━━━ DATASET ENTRIES ━━━
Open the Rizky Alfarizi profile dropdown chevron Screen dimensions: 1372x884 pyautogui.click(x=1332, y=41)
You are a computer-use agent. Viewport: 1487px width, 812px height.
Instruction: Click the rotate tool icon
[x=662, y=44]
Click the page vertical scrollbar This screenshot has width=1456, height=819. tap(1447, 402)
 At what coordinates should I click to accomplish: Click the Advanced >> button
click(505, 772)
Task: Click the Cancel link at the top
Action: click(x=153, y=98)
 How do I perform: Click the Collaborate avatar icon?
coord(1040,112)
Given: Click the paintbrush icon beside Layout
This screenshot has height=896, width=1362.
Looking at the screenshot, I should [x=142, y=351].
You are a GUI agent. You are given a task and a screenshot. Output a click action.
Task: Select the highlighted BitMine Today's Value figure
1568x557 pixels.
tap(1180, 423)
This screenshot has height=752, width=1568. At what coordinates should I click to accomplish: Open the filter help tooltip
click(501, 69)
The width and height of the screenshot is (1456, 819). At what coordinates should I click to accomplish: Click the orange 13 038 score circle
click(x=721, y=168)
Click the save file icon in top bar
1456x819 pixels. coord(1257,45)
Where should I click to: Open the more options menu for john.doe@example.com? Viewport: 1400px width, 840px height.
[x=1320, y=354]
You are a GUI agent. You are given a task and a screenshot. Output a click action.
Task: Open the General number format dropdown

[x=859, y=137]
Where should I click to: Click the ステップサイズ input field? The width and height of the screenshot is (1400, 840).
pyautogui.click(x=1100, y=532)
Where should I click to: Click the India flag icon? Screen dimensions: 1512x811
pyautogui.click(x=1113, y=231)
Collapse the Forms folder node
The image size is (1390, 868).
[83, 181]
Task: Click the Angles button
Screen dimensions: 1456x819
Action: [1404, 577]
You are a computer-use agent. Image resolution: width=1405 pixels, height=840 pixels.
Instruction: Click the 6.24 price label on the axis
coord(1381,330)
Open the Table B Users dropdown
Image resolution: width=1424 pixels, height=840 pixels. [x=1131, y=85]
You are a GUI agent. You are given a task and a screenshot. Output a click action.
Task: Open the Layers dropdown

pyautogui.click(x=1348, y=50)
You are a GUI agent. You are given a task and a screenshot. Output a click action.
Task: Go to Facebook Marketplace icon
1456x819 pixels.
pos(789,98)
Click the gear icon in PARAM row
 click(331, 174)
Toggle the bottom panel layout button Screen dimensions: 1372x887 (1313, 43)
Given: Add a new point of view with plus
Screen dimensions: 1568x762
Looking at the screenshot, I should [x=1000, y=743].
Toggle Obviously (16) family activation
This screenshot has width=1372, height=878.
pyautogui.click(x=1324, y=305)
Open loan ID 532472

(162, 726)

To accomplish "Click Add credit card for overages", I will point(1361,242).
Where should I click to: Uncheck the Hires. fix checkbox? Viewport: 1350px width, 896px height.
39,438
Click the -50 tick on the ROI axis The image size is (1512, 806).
━━━
▶ **WHAT YOU WILL DO**: Each line from the material above that mentions the word "Toggle" needs to be copied.

▶ **ANSWER SECTION**:
Toggle the bottom panel layout button Screen dimensions: 1372x887 (1313, 43)
Toggle Obviously (16) family activation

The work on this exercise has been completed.